A month before the landmark government funding announcement, the Royal Commission into Victoria’s Mental Health System highlighted the severity of the mental health crisis, and the lack of new and effective medicinal treatments.
These milestones represent a seismic shift in both research potential and traditionally conservative thinking regarding the possibilities of compounds such as psilocybin (the psychoactive substance in “magic mushrooms”) and MDMA (the active substance in some street “ecstasy”), the likes of which have remained prohibited – except for very limited research purposes – since former US president Richard Nixon’s “War on Drugs” in the 1970s.
Heading into 2022, Melbourne is again at the forefront of new mental health research. Monash University has embarked on cross-faculty psychedelic research, which includes the country’s largest clinical trial, led by Dr Paul Liknaitzky.
Results from small clinical trials internationally are so far overwhelmingly positive. A few mostly small hospital or university trials are also underway (or approved) elsewhere in Australia, looking into psilocybin in the treatment of end-of-life distress, depression, and methamphetamine use disorder.
“Monash has a deep breadth of expertise in medicinal chemistry, pharmacology, psychiatry and psychology, as well as our ability to draw on leading experts in the neuropsychopharmacology field through our global networks,” says the Dean of the Faculty of Pharmacy and Pharmaceutical Sciences (FPPS), Professor Arthur Christopoulos.

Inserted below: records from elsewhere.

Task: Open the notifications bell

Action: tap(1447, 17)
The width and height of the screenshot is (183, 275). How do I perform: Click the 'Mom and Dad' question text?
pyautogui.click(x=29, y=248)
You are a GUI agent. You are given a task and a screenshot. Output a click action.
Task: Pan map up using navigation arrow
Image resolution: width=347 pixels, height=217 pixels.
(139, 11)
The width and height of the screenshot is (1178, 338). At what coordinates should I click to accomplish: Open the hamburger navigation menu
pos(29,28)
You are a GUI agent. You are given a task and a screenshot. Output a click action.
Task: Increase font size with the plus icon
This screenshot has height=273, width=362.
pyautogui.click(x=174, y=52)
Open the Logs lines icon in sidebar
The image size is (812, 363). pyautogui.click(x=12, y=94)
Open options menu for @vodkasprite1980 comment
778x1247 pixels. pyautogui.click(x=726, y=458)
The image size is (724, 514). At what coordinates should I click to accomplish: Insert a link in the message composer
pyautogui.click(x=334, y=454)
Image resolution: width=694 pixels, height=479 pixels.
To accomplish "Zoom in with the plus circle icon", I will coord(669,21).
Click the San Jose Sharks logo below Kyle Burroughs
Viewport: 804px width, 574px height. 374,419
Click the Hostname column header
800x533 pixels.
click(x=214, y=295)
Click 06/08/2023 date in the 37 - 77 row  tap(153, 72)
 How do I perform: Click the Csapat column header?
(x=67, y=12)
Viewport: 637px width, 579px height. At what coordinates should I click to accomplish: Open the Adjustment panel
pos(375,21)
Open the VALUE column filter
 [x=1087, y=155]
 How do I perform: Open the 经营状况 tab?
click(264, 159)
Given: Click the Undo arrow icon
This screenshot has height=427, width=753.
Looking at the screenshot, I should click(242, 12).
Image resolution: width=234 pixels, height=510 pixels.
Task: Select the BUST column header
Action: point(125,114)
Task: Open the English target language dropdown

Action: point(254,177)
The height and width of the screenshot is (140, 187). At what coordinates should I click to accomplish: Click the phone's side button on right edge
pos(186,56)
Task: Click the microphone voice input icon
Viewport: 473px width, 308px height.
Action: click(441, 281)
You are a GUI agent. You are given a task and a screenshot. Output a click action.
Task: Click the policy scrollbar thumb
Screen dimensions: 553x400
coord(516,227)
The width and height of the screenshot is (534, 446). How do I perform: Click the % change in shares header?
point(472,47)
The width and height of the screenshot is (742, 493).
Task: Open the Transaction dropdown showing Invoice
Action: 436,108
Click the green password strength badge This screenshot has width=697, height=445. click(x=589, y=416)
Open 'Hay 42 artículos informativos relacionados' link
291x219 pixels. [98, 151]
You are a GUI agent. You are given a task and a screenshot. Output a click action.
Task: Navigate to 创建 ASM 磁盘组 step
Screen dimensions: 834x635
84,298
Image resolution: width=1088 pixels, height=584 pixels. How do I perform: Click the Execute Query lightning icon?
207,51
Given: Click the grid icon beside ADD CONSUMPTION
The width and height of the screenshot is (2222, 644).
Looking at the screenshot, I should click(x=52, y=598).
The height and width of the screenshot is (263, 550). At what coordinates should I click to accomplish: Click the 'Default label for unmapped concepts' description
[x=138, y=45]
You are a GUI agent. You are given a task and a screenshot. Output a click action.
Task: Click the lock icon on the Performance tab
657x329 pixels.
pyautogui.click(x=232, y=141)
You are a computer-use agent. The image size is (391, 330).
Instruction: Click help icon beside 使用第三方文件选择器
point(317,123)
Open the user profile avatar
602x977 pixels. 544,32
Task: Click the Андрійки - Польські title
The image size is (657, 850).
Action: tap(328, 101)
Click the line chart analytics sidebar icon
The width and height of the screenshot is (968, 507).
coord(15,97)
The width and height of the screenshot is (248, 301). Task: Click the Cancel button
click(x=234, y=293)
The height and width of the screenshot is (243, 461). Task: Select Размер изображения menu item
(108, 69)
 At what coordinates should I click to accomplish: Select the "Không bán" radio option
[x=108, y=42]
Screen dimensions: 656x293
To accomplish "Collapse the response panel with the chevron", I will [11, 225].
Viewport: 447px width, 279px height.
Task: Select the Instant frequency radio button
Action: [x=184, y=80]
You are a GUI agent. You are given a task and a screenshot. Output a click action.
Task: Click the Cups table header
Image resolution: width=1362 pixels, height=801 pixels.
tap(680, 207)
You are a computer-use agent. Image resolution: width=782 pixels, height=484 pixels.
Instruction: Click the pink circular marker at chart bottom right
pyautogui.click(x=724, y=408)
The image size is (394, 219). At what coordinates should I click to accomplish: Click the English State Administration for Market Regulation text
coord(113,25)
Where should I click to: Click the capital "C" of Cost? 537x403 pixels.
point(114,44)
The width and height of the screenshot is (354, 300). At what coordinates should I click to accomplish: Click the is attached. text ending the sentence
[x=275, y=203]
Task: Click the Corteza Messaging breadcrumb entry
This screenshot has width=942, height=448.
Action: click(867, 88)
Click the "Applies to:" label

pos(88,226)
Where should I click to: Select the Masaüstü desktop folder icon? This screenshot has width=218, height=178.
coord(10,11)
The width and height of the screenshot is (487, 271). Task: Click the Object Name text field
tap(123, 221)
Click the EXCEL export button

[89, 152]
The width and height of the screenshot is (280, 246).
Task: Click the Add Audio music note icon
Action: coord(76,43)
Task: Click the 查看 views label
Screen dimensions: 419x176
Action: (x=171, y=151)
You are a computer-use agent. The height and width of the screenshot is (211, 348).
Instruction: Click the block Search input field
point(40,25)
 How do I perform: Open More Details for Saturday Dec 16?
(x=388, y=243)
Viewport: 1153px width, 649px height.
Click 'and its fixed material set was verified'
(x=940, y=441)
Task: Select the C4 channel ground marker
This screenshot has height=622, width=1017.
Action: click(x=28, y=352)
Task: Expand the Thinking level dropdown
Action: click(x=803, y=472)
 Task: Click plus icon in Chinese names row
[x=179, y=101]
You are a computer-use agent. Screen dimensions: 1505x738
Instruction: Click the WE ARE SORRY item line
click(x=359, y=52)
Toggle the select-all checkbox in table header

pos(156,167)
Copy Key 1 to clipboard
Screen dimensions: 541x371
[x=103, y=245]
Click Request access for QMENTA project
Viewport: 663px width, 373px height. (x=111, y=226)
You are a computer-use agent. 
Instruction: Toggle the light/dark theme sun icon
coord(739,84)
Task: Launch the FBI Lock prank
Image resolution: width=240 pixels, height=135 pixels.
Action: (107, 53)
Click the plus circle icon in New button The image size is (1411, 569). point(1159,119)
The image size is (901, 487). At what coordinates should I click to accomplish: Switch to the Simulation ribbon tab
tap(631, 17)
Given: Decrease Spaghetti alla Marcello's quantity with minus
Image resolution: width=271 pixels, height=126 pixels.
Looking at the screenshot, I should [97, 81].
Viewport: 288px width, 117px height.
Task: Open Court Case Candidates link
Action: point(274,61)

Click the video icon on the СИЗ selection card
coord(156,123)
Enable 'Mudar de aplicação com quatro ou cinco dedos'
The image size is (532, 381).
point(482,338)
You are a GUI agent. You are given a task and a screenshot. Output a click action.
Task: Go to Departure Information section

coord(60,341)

“The bottom line for me is that mental ill-health was always a big problem before COVID, and it’s only getting worse. The time is right to link up these activities and drive novel neuromedicine research for psychiatric illnesses.”
The role of psychedelics throughout history
In many ways, it’s a case of back to the future. Cultural histories suggest that many ancient civilisations in Mexico, South America, Siberia and Europe utilised the effects on consciousness of some psychedelic fungi and plants. buy lsd online Canberra, Buy Lsd blotters in Canberra, Order lsd tabs online Canberra, Buy acid tabs , buy lsd acid sheets, order lsd crystals Canberra
The nexus between mental health treatment and psychedelics goes back to the 1940s, but it later effectively stopped after the drugs became increasingly researched by scientists but also used in the wider community, out of scientific hands. The result was a politically-driven moral panic and bans.
“The problem,” says Monash’s Department of Psychiatry head, Professor Suresh Sundram, “is that despite the insights we’ve seen, we haven’t had any major improvement in their development.
“We want to subject psychedelics to the proper rigour that should have been done back then. From these data we want to see if we can establish a paradigm shift towards a new, precision approach to the treatment of psychiatric disorders.”